Por primera vez, el Avatar Dron resultó dañado, lo que provocó que el cuerpo real de Yan Fei también experimentara el dolor de la lesión.
Aunque Yan Fei sintió el dolor, este desapareció en un abrir y cerrar de ojos.
Cuando recobró el sentido, descubrió que su Avatar Dron había sufrido daños graves.
A causa del impacto de la silla, el sistema de armas del Dron resultó dañado y ya no podía disparar Balas de Bolas de Acero.
Dos de las cuatro hélices superiores estaban averiadas e no podían girar, y las dos restantes también funcionaban mal.
El Dron aún podía volar, pero ya no era capaz de mantener el equilibrio.
Por suerte, la alimentación del Dron no se había cortado; todavía podía seguir volando.
El cuerpo real de Yan Fei, dentro de la Minivan al pie de la colina, abrió los ojos de repente, abrió la puerta del vehículo de un tirón y corrió rápidamente hacia la zona montañosa detrás de la villa de Zhang Baocheng, mientras el Dron dañado se dirigía tambaleándose hacia la misma área.
Esta vez, Yan Fei había sido realmente descuidado.
En su afán por obtener información privilegiada, había bajado la guardia y reducido considerablemente la altitud del Dron.

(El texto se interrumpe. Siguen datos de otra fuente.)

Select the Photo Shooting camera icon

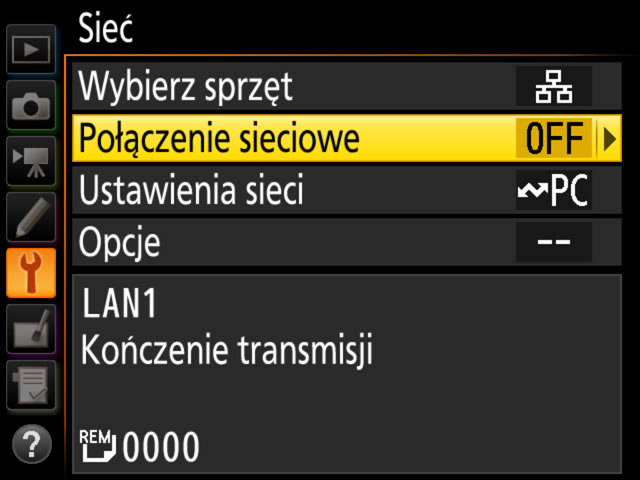[31, 105]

No se esperaba que alguien de la organización que respaldaba a Zhang Baocheng pudiera alcanzar con una silla a su Avatar Dron, que volaba a gran altura, y herirlo de gravedad.
El Avatar Dron era el mayor recurso de Yan Fei y, naturalmente, no iba a permitir que lo destruyeran así como así.
Por lo tanto, controló el Dron para que volara hacia las montañas, y su cuerpo real también fue a su encuentro.
Xiao Kong vio que el Dron estaba dañado pero no se había estrellado; en cambio, se alejaba volando, aunque tambaleándose.
Resopló con frialdad, saltó y se lanzó desde el tercer piso.
Su cuerpo aterrizó pesadamente en el suelo, flexionando ligeramente las rodillas para disipar la inmensa fuerza del impacto, quedando completamente ileso, y luego corrió en la dirección en la que el Dron había huido.
En la habitación, el rostro de Zhang Baocheng estaba pálido como la cera.
Él, que siempre era precavido, no se esperaba que su conversación privada fuera captada por el Dron.
No sabía cuánto tiempo llevaba el Dron grabando en secreto, ni qué se había grabado, pero solo pensar en las consecuencias de que algunas de sus palabras se filtraran le hacía estremecerse.
Con esto en mente, Zhang Baocheng cogió inmediatamente el teléfono fijo y ordenó al personal de seguridad de la villa que siguieran a Xiao Kong y persiguieran al Dron.
Debían asegurarse de que el Dron fuera destruido por completo, y de que su Tarjeta de Almacenamiento fuera recuperada para después destruirla.
Si era posible, también debían capturar a la persona que controlaba el Dron en las inmediaciones y traerla de vuelta.
Aunque Zhang Baocheng había tomado medidas, seguía algo inquieto.
Su villa contaba con una seguridad de alto nivel, especialmente en lo que respecta a la seguridad de la información.
El Distrito Villa estaba siempre bajo una Barrera Electrónica, lo que significaba que incluso en el interior solo podía usar teléfonos fijos para comunicarse.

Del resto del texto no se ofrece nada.